En effet, le 7 septembre 2017, le consortium mené par Bouygues, Citelum (filiale d’EDF), Capgemini et Suez a remporté un appel d’offres de 105 millions d’euros. Lors des 12 prochaines années à Dijon, la gestion de l’énergie, de l’éclairage public, de la voirie et de la vidéosurveillance sera du ressort d’un seul acteur (mi privé-mi public) qui aura la main sur tous ces services depuis un unique centre dirigé par un officier de la police municipale. Ce centre sera opérationnel d’ici 2018 et sera la pierre angulaire d’une ville nouvelle dans laquelle les problèmes quotidiens peuvent être solutionnés grâce à des équipes dédiées et la participation active des habitants pour les signaler.

Bien d’autres territoires s’essaient à la gestion intelligente comme la Vendée où la montée en puissance des énergies renouvelables se fait de concert avec une approche concertée de la distribution d’électricité. Né il y a presque cinq ans, le projet Smart Grid Vendée regroupe plus de 150 collectivités locales, start-ups et ingénieurs sous la houlette du Service public des énergies vendéennes. Les villes intelligentes sont étroitement liées au développement des énergies propres et à leur raccordement optimal par Enedis (ex ERDF).

Autre exemple : Issy-les-Moulineaux, en île de France, est devenue en quelques années une des villes européennes pionnières en matière de Smart grids. Baptisé « IssyGrid », un projet de gestion intelligente de l’énergie à l’échelle d’un quartier d’affaires et d’habitations a été lancé en 2012 autour d’un consortium d’entreprises composé de Bouygues et ses filiales, Alstom, EDF, ERDF, Microsoft, Schneider Electric, Steria et Total. L’idée de ce réseau participatif est de garantir une meilleure gestion des consommations d’électricité des bâtiments ou de l’éclairage public grâce à des équipements de domotique, le tout en plaçant les usagers et entreprises au cœur de ce dispositif.
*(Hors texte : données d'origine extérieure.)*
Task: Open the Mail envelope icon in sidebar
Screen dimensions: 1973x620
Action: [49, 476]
La nécessité d’impliquer les citoyens

Si la mise en place de villes intelligentes est l’affaire de spécialistes et autres visionnaires, leur bon fonctionnement dépend essentiellement de leur appropriation des habitants. Sans leur participation active, les effets des smart grids et autres technologies nouvelles restent limités. L’homme est au cœur de la transformation de la ville et peut peser dans les orientations grâce à des échanges avec les responsables en charge des questions d’urbanisme. Les projets de smart grids voient souvent naître des plateformes sur lesquelles, les suggestions et questions sont laissées par des habitants qui peuvent également interpeller les responsables de projets directement via notamment leur compte Twitter.
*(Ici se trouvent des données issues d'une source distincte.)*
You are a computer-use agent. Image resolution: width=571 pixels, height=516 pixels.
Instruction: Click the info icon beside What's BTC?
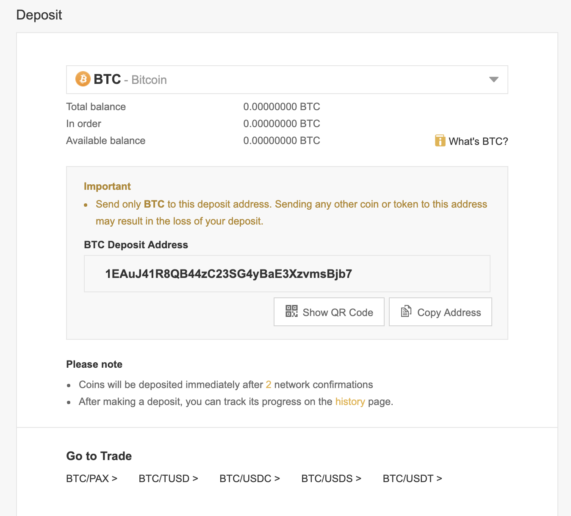[440, 141]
Une startup, finaliste du concours EDF Pulse 2017, est même née du constat de l’importance d’inclure les citoyens dans toutes les phases du projet. Fluicity, c’est son nom, vise à permettre une réelle « co-construction » de projets à l’heure où les citoyens se détournent des élus et des pouvoirs publics. Ouvrir les portes de l’intelligence citoyenne et collective est primordial, car, in fine, les villes intelligentes sont faites pour les gens et non pas dans un but abstrait. La mise à disposition pour tous des datas (pas les informations personnelles et d’ordre privé) contribue à l’émergence d’un sentiment d’appartenance à un même territoire dont la gestion doit être optimale.

Ainsi, le rôle des municipalités reste prépondérant, car l’expérience a déjà montré que les projets les plus aboutis sont ceux où les citoyens ont pu débattre des idées. Les édiles ne peuvent pas seulement s’enfermer avec les grandes entreprises spécialisées dans les smart grids pour mettre sur pied un projet viable. Chaque ville est différente et seule l’approche triangulaire : responsables politiques – citoyens – entreprises est à même de faire émerger des solutions pratiques.
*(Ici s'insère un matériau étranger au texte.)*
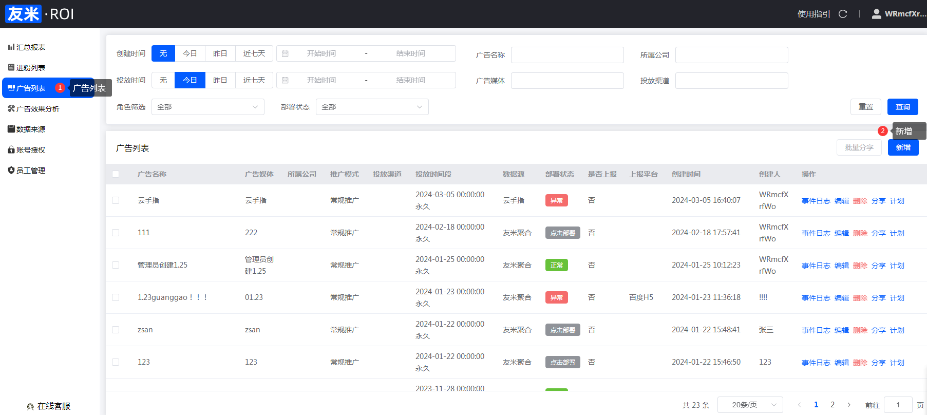Open the 20条/页 page size selector

(750, 405)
Enfin, comme il est précisé dans un rapport intitulé « l’avenir des smart cities » remis par l’ancien député PS Luc Belot, il faut repenser le cadre juridique de la Recherche et Développement. Les énergies et idées se libèrent, mais restent largement freinées par un environnement légal peu compatible avec des projets souvent coûteux et qui nécessitent des technologies nouvelles. Il reste donc beaucoup à faire pour que les villes intelligentes ne soient pas qu’un épiphénomène, voire même de la pure science-fiction.